メモリの節約からは話は逸れるが、「数値に見えるけど文字列として処理したい」カラムをはじめから文字列として読み込むのにも役立つ。
欠損値を含むint型
np.int型では整数しか表現できないため、int型を指定したカラムに欠損値が含まれる場合は読み込みエラーになる。
np.floatなら欠損値を表現できる。以下の選択肢を取ることになる。
- float型として読み込み、そのまま処理する
- float型として読み込み、欠損値を通常なら取り得ない整数値で代用した上でint型にキャストする
- 欠損値のあるレコードは除外する
- read_csv()での読み込みと同時には出来ないため、以下の方法がある
- 前処理で、欠損値を除外したcsvを用意する
- float型として読み込み、欠損値を除外した上でint型にキャストする
# 2. カラムの欠損値を-1で埋め、int型にキャスト df['aaa'] = df['aaa'].fillna(-1).astype(np.int32) # 3. カラムの欠損値を除去し、int型にキャスト df.dropna(subset=['aaa'], inplace=True) df['aaa'] = df['aaa'].astype(np.int32)
chunksize
上記の節約をしても、とにかくレコード数が多すぎてままならないという場合は、chunksizeに整数値を指定すると、その数ずつ読み込んでくれる。
read_csv()の返値は、「chunksize個のレコードから成るDataFrameを逐次読み込むイテレータ」となる。

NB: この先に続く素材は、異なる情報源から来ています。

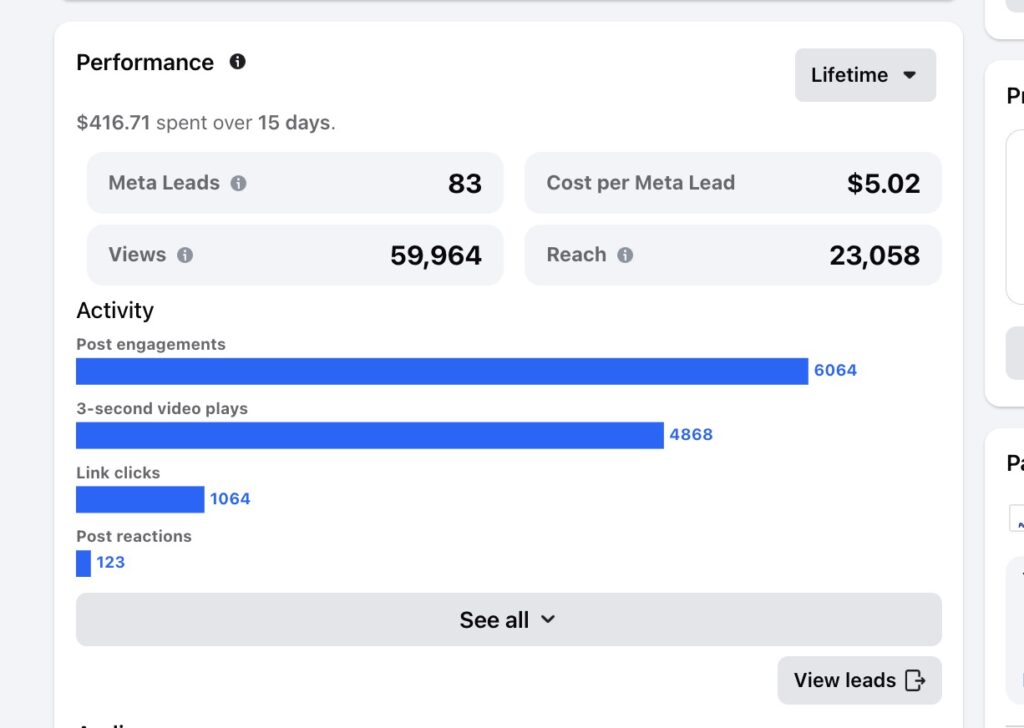Open the Lifetime date range dropdown

coord(864,75)
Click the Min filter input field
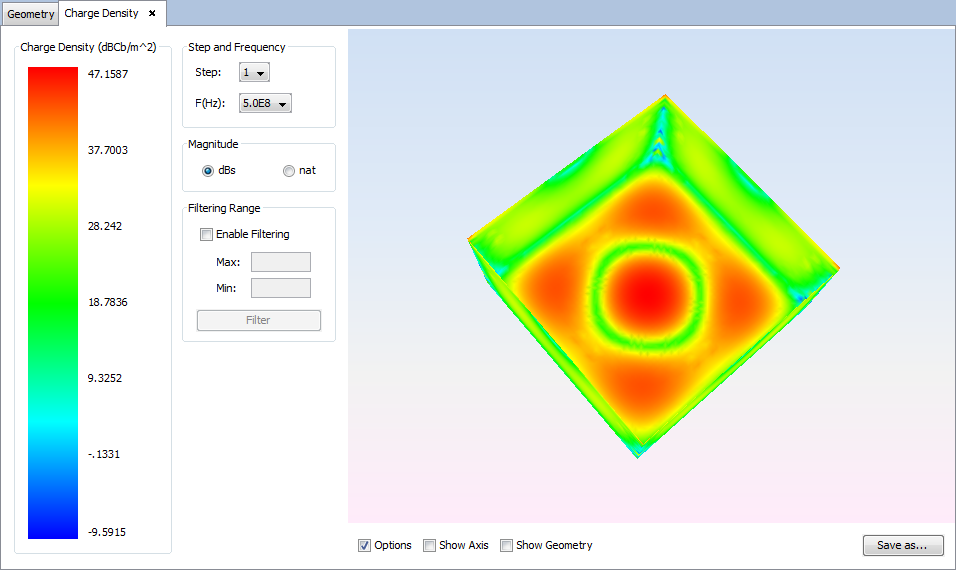This screenshot has height=570, width=956. pyautogui.click(x=280, y=288)
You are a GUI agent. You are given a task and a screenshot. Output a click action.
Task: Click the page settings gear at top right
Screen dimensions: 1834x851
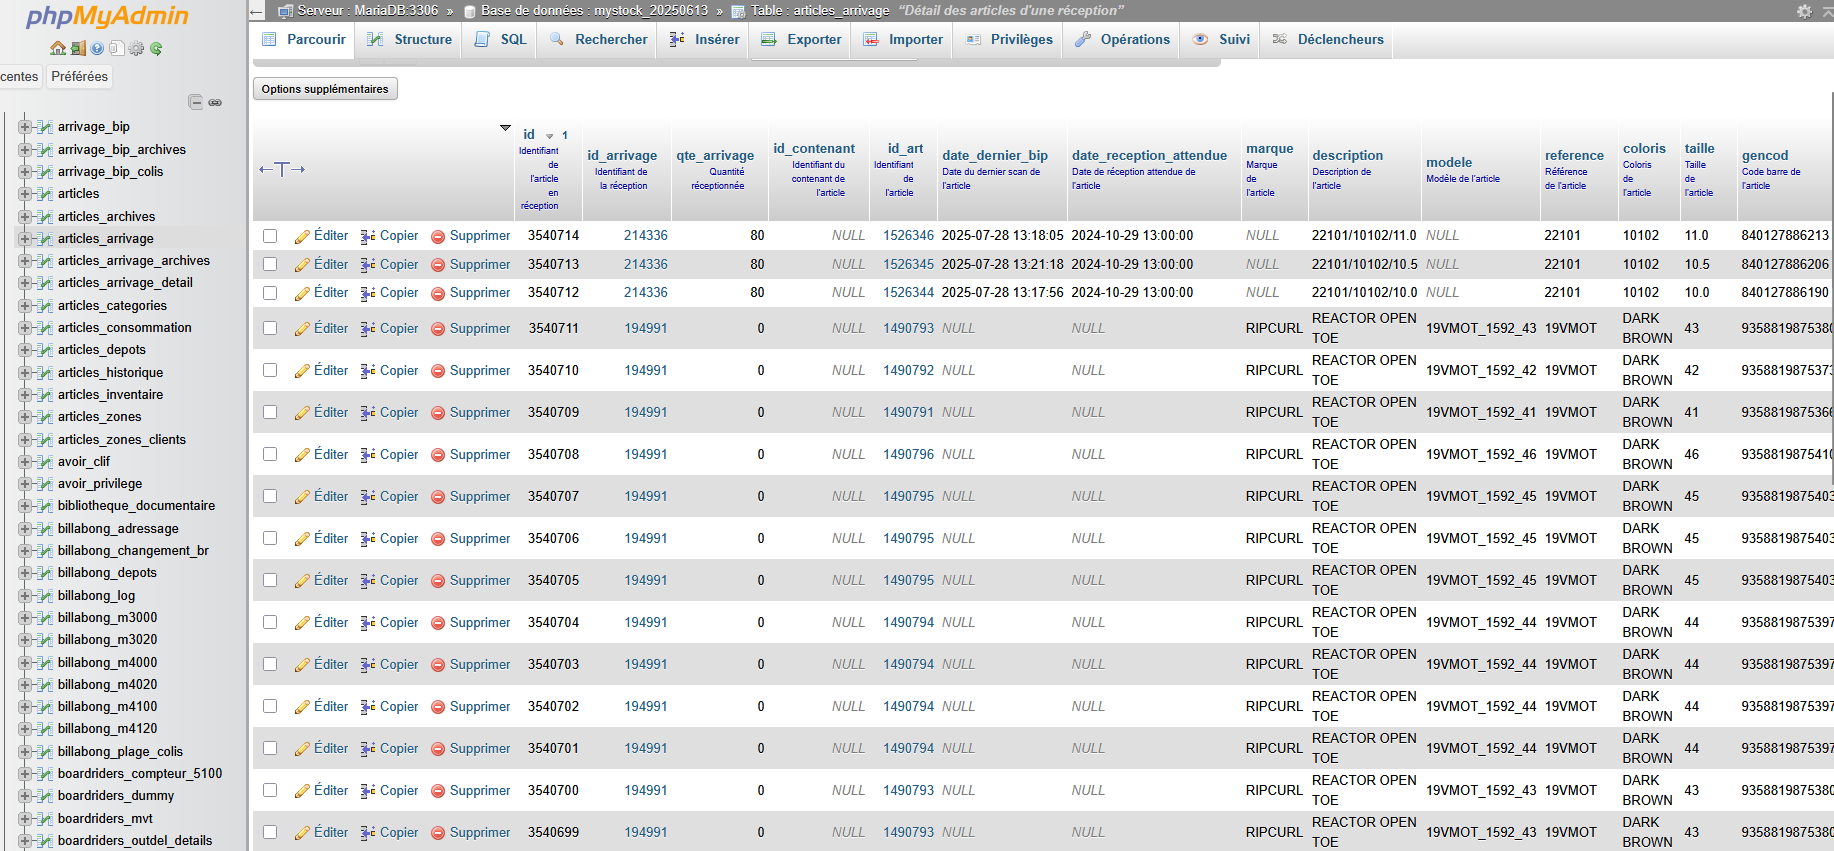1804,11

dfitr = pd.read_csv('sample.csv', chunksize=10000) df = pd.DataFrame(columns=['A','B','C']) # 処理結果を順次結合していくための空のDataFrame for subdf in dfitr: # なんか処理 # 必要なカラムのみ残してdfに結合 (A,B,Cカラムのみ残る) df = pd.concat([df, subdf], join='inner', ignore_index=True)
実装例
列挙型データのカウント
いくつかの決まった値しか取らないデータがそれぞれ何個存在するかを、chunksizeを用いながら集計する。
事前に取り得る値が全てわかっていなくても大丈夫。
- enum が対象カラム
- id が便宜的に集計に利用するカラム(何でもよい)
df.groupby
後、1カラムだけを抜き出した後のcount()
は、enumの各値をindexとした Series オブジェクトを返す- そのため、結果を足し込んでいく変数 counter は空の Series で初期化
- 加算には
Series.add(fill_value=0)
を使う- 一方のみに存在するindexがあると、通常の
S1 + S2
の加算では結果が NaN になるところ、この方法だと0で初期化してくれる - ただ、これを使うと
dtype=int
型同士の加算でも、結果がfloat型になってしまう(?)ので、最後にint型になおす
counter = pd.Series(dtype=np.float64) for df in pd.read_csv('sample.csv', chunksize=10000): counter = counter.add(df.groupby('enum')['id'].count(), fill_value=0) counter = counter.astype(np.int64) print(counter) # ==== # enum # cat 2 # dog 3 # rabbit 1 # Name: id, dtype: int64
pandasをさらに効率化するラッパツール
あるいは、以下のpandasのラッパを使うことで、巨大データに対する効率的な処理をやってくれるらしい(詳しくは調べていない)
- Dask
- 操作感はあたかも1つのDataFrameに対するもののまま、chunksizeのようなDataFrame分割を内部で自動で行ってくれる
- あと並列処理とかやってくれるので高速になる
- blaze
- SQL的なクエリに変換する?
- 複雑な計算には向いてないっぽいのと、最終更新が2年前とちょっと古め
また、後発の以下のようなツールもある。
- vaex
- Pandasより後発で、Pandasと似た機能を提供する
- 遅延評価と並列化により、高速化・大規模データへの対応を実現
- そのためか、一旦hdf形式に書き出さないとパフォーマンスが出ないっぽい?